[EXERCISE] Print the entries exactly; no image belongs in the copy.

[SUPPLIED INFORMATION]
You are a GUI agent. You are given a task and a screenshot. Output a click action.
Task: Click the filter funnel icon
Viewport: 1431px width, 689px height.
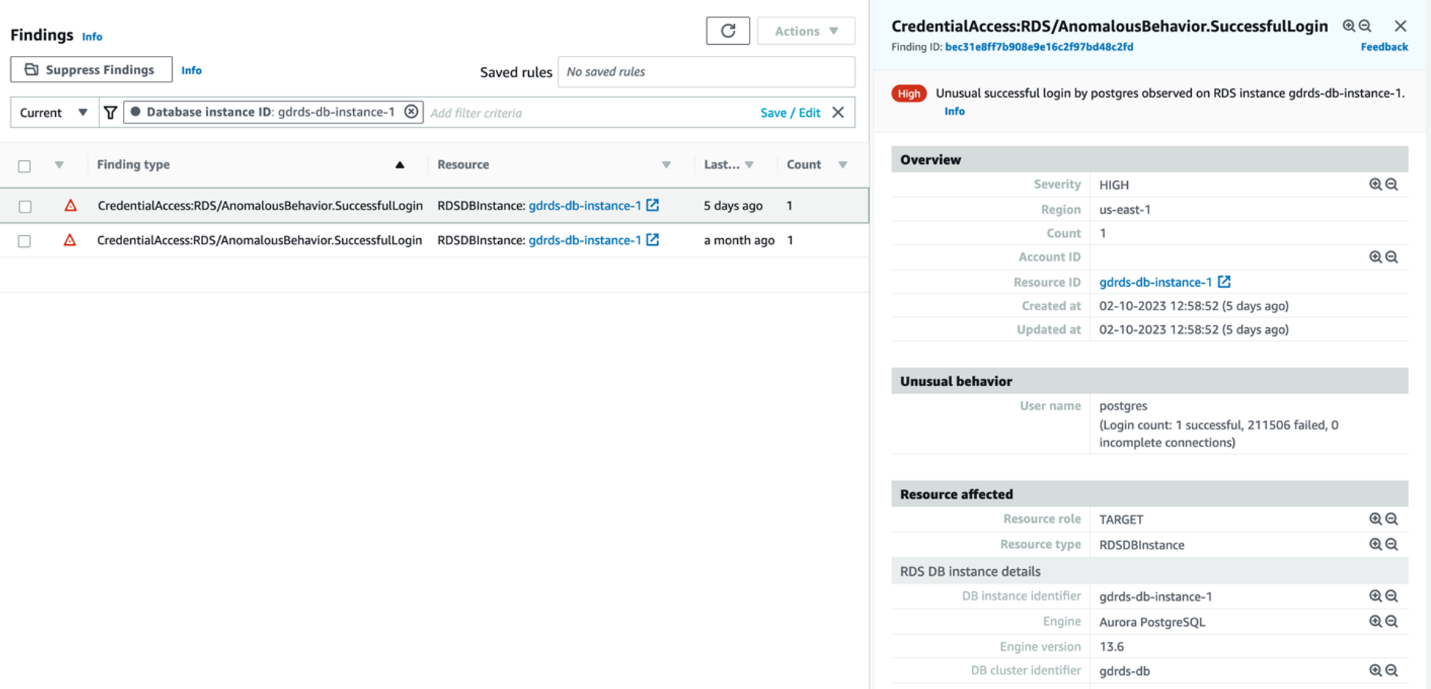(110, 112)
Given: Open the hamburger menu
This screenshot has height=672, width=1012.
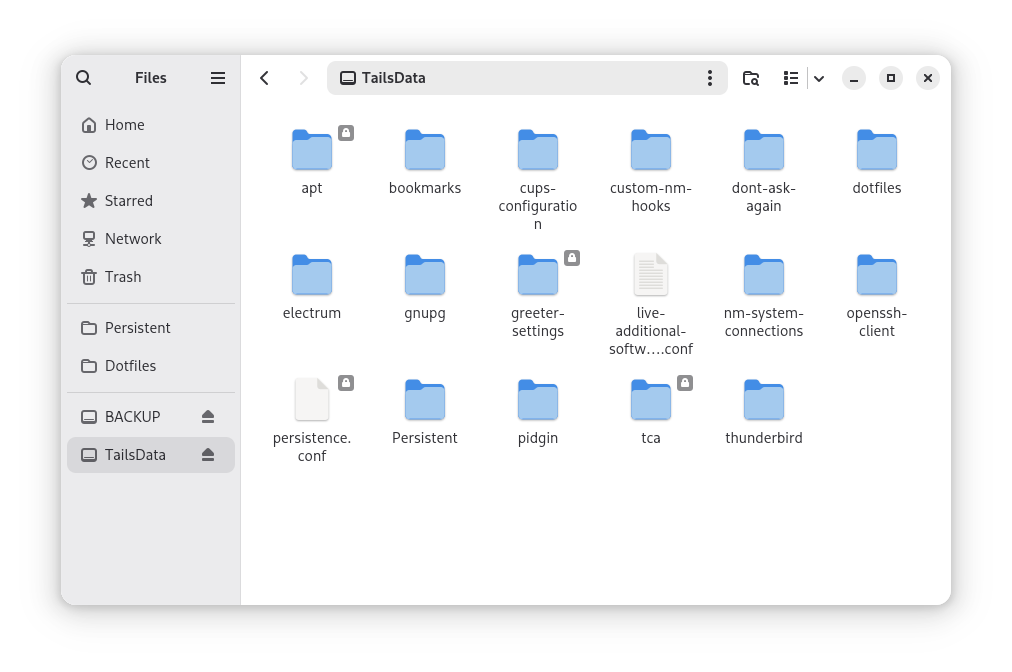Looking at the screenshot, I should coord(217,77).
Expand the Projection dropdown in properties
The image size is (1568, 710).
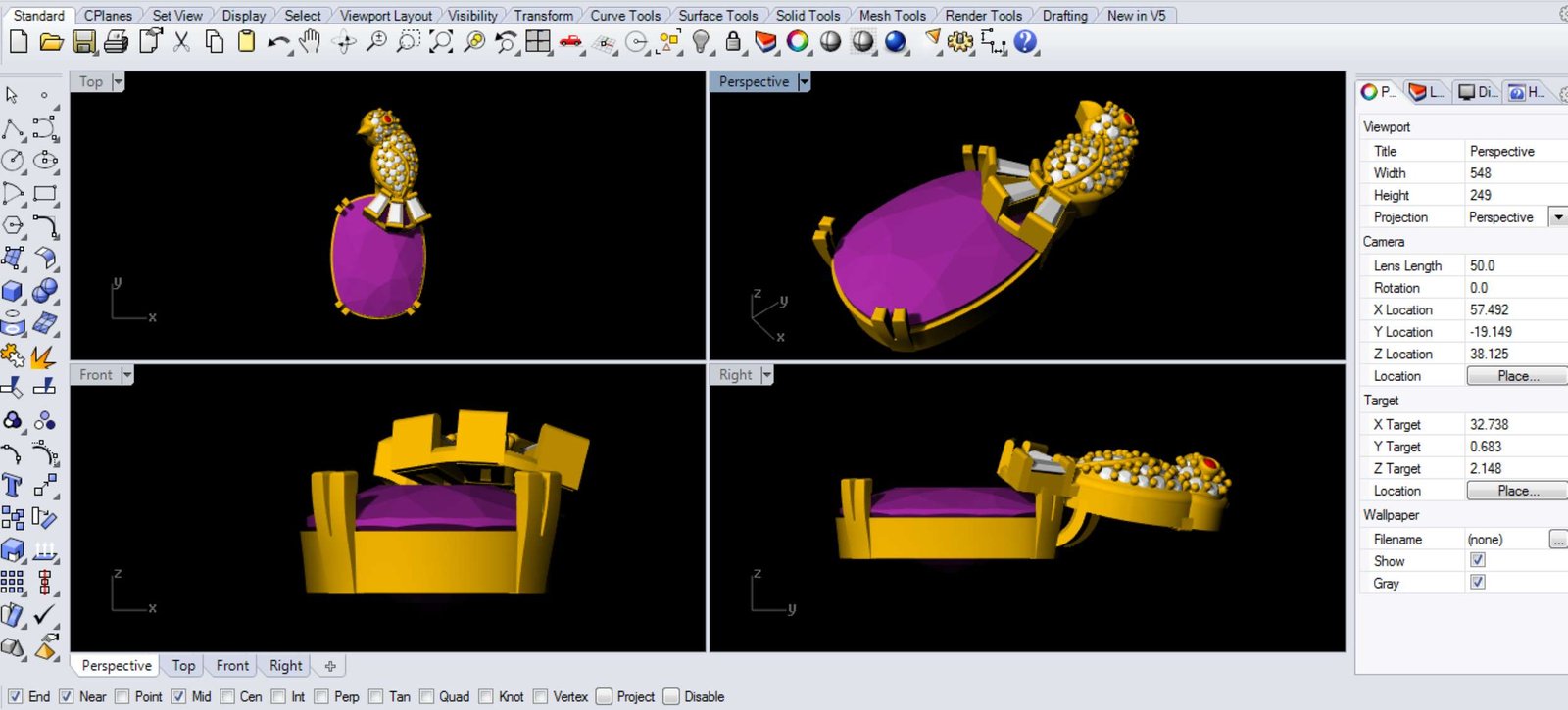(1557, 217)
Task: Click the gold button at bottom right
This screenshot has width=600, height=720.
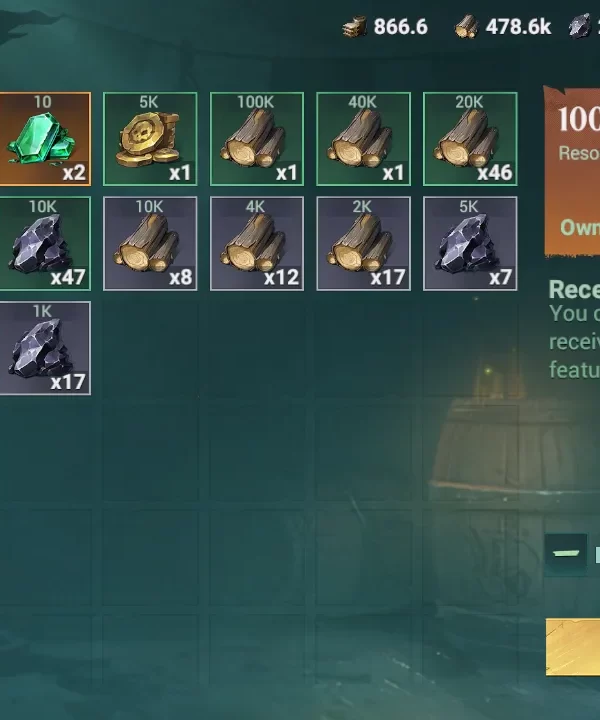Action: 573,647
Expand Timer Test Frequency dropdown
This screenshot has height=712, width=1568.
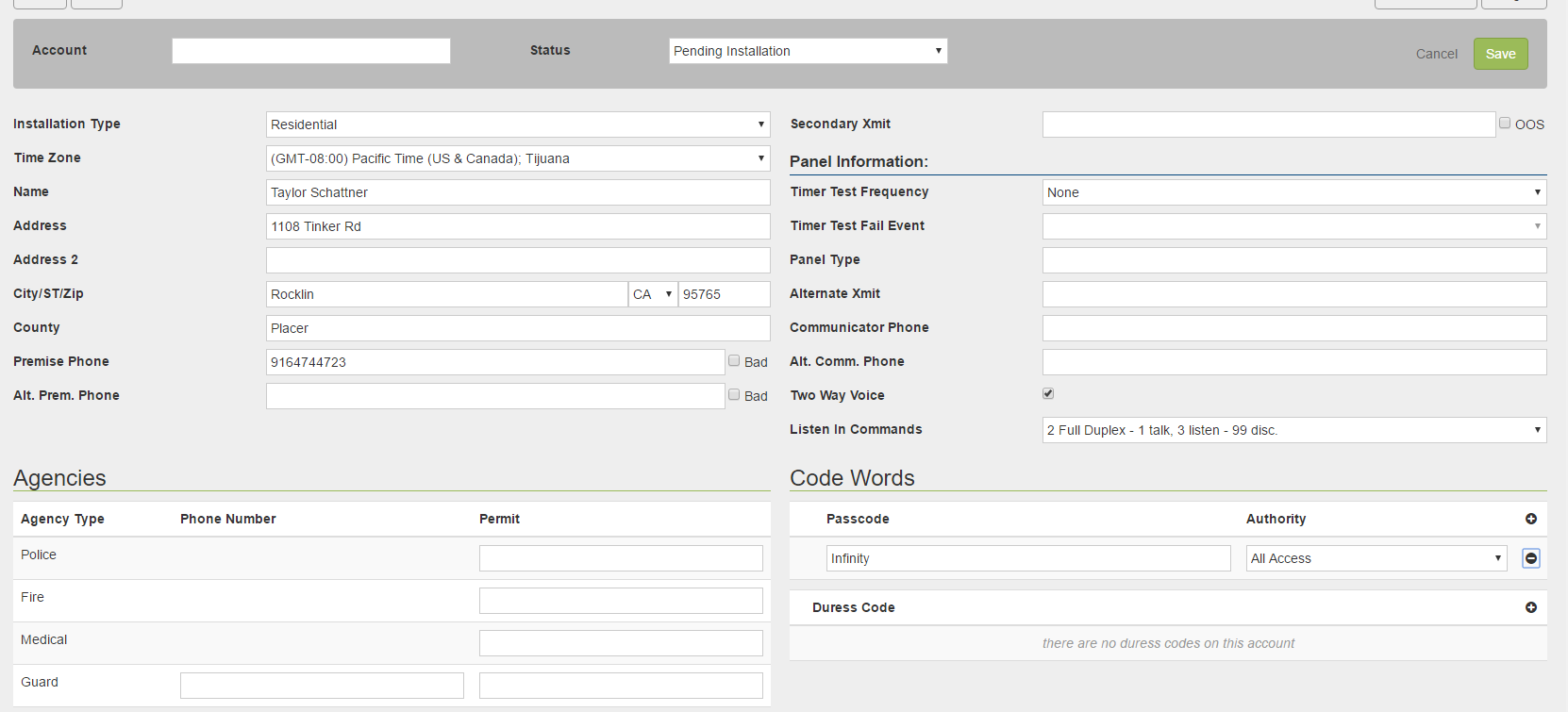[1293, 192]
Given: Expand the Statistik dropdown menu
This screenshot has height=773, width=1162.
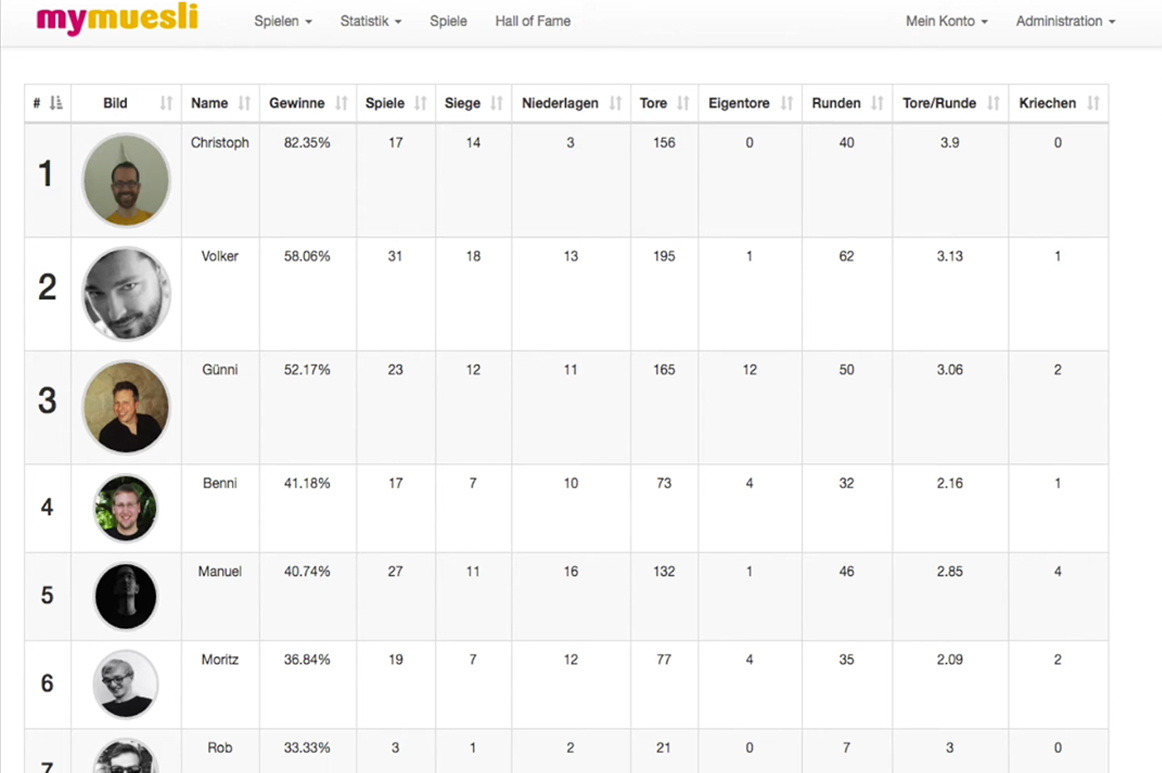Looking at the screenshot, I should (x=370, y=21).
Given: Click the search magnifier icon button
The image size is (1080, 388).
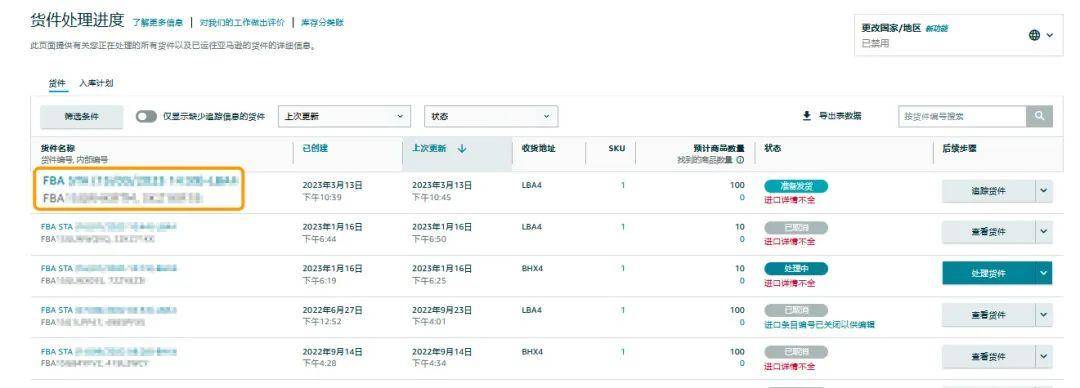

[RESULT]
You are a GUI agent. You are given a task and a screenshot. Output a click action.
Task: Click the filter funnel icon
Viewport: 1431px width, 689px height.
(110, 112)
Given: Open the hamburger menu
This screenshot has height=672, width=1012.
Looking at the screenshot, I should coord(217,77).
Expand the Projection dropdown in properties
The image size is (1568, 710).
(1557, 217)
Task: Click the gold button at bottom right
This screenshot has width=600, height=720.
Action: 573,647
Expand Timer Test Frequency dropdown
This screenshot has height=712, width=1568.
[1293, 192]
Given: Expand the Statistik dropdown menu
This screenshot has height=773, width=1162.
Looking at the screenshot, I should (x=370, y=21).
Given: Click the search magnifier icon button
The image size is (1080, 388).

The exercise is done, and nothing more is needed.